Die Integration Europas ist derzeit so verwirklicht, daß Westeuropa in zwei wirtschaftliche Gruppierungen zerfällt, in die Europäische Wirtschaftsgemeinschaft (EWG) und die Europäische Freihandelszone (EFTA). Österreich gehört — aus Gründen, die allgemein bekannt sind — der Europäischen Freihandelszone an. Auf Grund seiner natürlichen Gegebenheiten und der regionalen Situation ist aber Österreichs Wirtschaft eng mit der der EWG-Länder verknüpft.

Aus der Sicht der österreichischen Landwirtschaft unterscheiden sich EWG und EFTA vor allem in zweifacher Weise:

Nach den Bestimmungen des EFTA-Über-einkommens sind die wichtigsten landwirtschaftlichen Produkte nicht dem Zollabbau unterworfen, der für gewerblich-industrielle Produkte im wesentlichen bereits abgeschlossen ist, und es besteht wenig Aussicht, in der EFTA einen aufnahmefähigen Markt für die wichtigsten Exportprodukte der österreichischen Landwirtschaft, nämlich Vieh und Fleisch, zu finden. Von den österreichischen Agrarexporten sind im Durchschnitt der letzten sechs Jahre 15 Prozent in die EFTA gegangen.

● ● ● ● ●

▶ [Aufgabe a]
Gib bitte die Liste von ihrer ersten Zeile bis einschließlich der Zeile mit „pos(2222,695)" vollständig wieder und verschiebe dabei jede als Lösung angegebene Koordinate um −22. Die Bilder lässt du weg.
Die Textauswahl und die Liste stammen aus verschiedenen Quellen.

● ● ● ● ●

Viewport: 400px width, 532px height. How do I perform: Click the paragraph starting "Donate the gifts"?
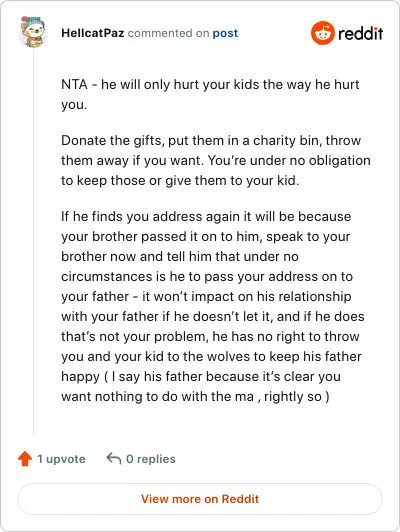point(216,160)
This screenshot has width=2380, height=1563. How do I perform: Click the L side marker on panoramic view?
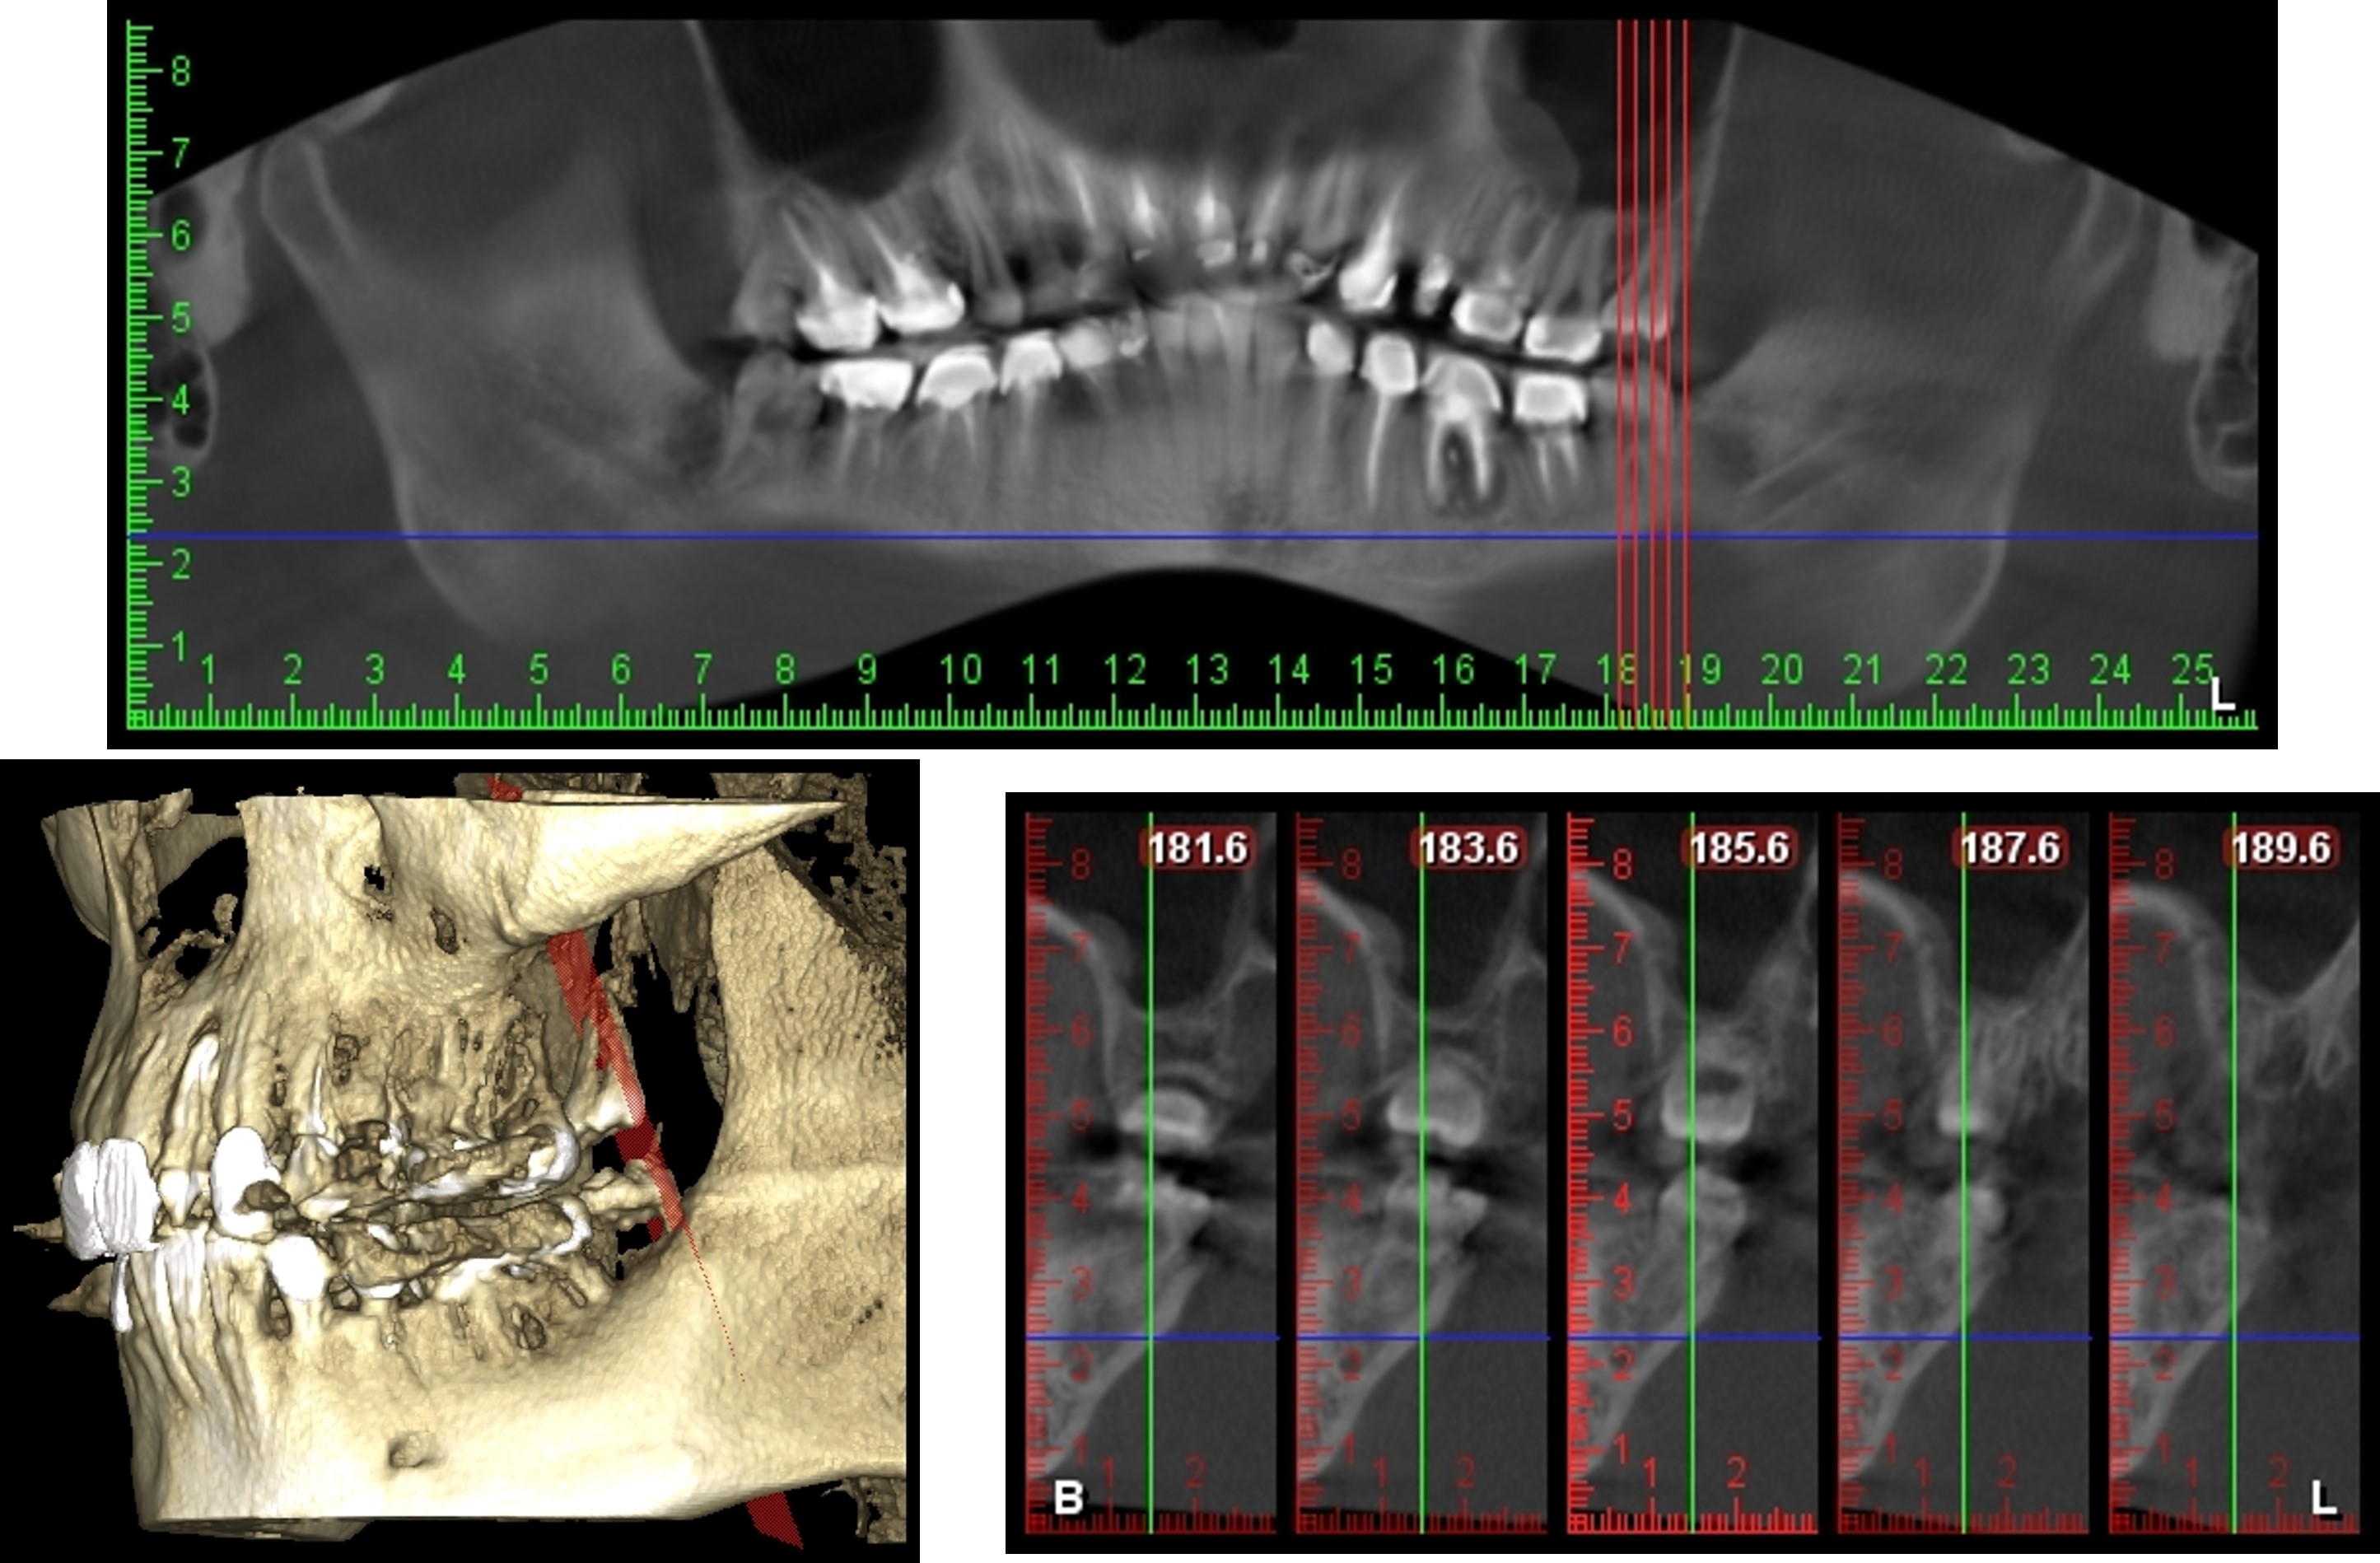pos(2222,695)
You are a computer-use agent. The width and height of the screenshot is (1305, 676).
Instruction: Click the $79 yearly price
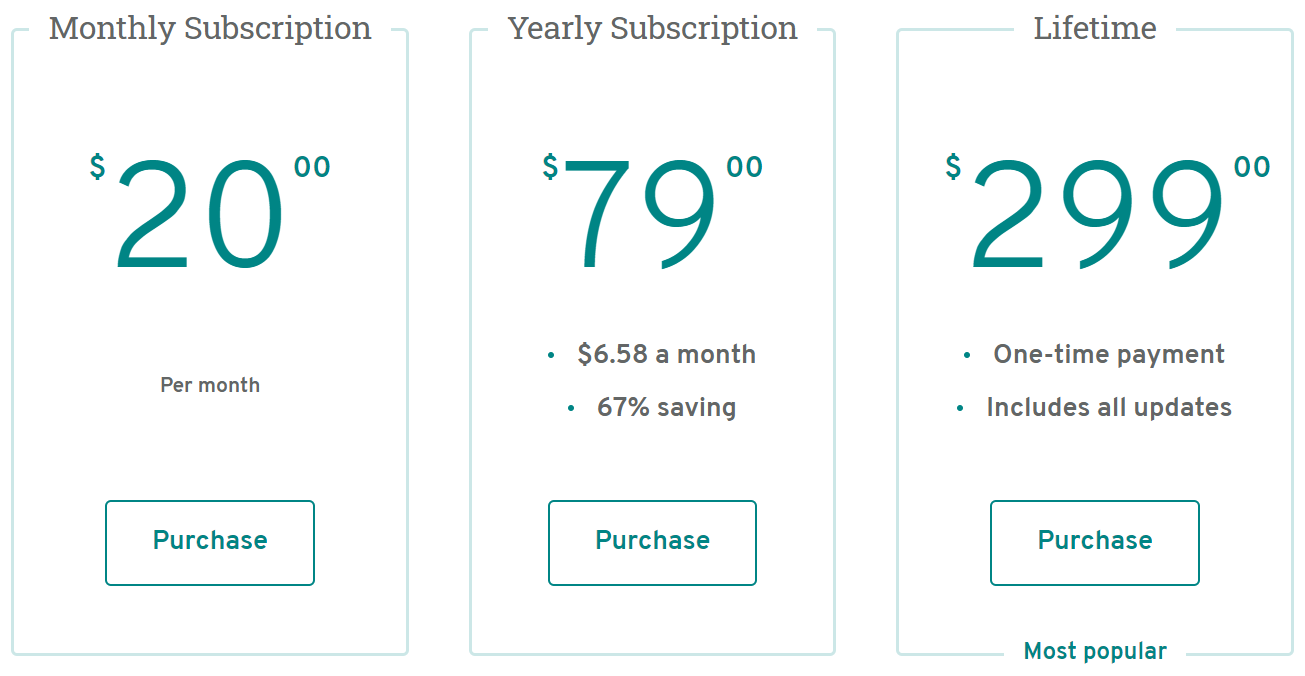tap(652, 216)
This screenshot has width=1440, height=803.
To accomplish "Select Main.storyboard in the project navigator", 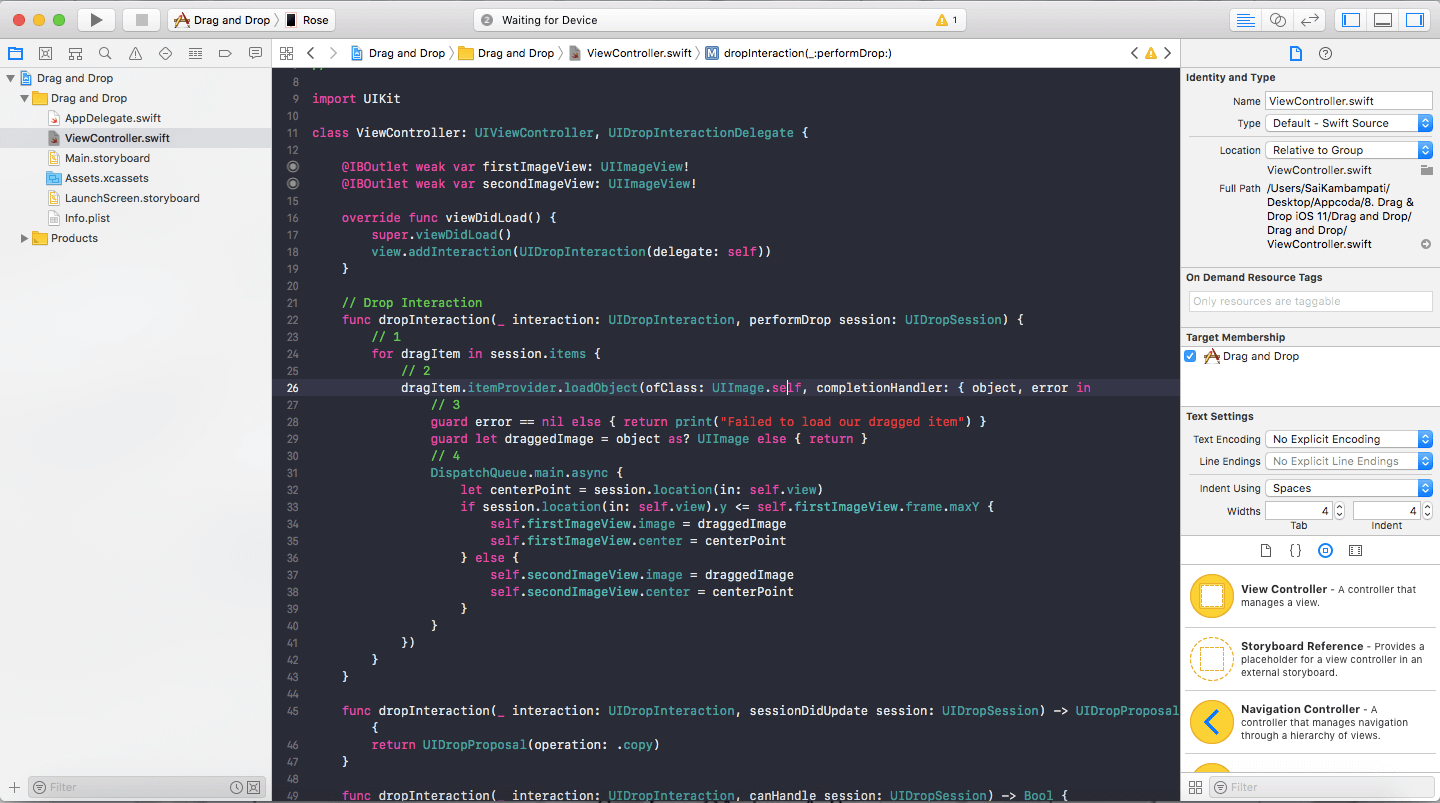I will tap(107, 158).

● ● ● ● ●

▶ [Aufgabe b]
Beantworte zur Textauswahl folgende Fragen:
(i) In welche zwei wirtschaftlichen Gruppierungen zerfällt Westeuropa?
(ii) Welche Produkte werden als die wichtigsten Exportprodukte der österreichischen Landwirtschaft genannt?
(iii) Welcher Anteil der österreichischen Agrarexporte ging im Durchschnitt der letzten sechs Jahre in die EFTA?

▶ [Schriftliche Lösung a]
Viewport: 400px width, 532px height. How do I perform: Click the paragraph starting "Donate the gifts"?
point(194,138)
This screenshot has width=2380, height=1563. How do I perform: Click the L side marker on panoramic view?
pos(2200,673)

▶ [Schriftliche Lösung b]
(i) In die Europäische Wirtschaftsgemeinschaft (EWG) und die Europäische Freihandelszone (EFTA).
(ii) Vieh und Fleisch.
(iii) 15 Prozent.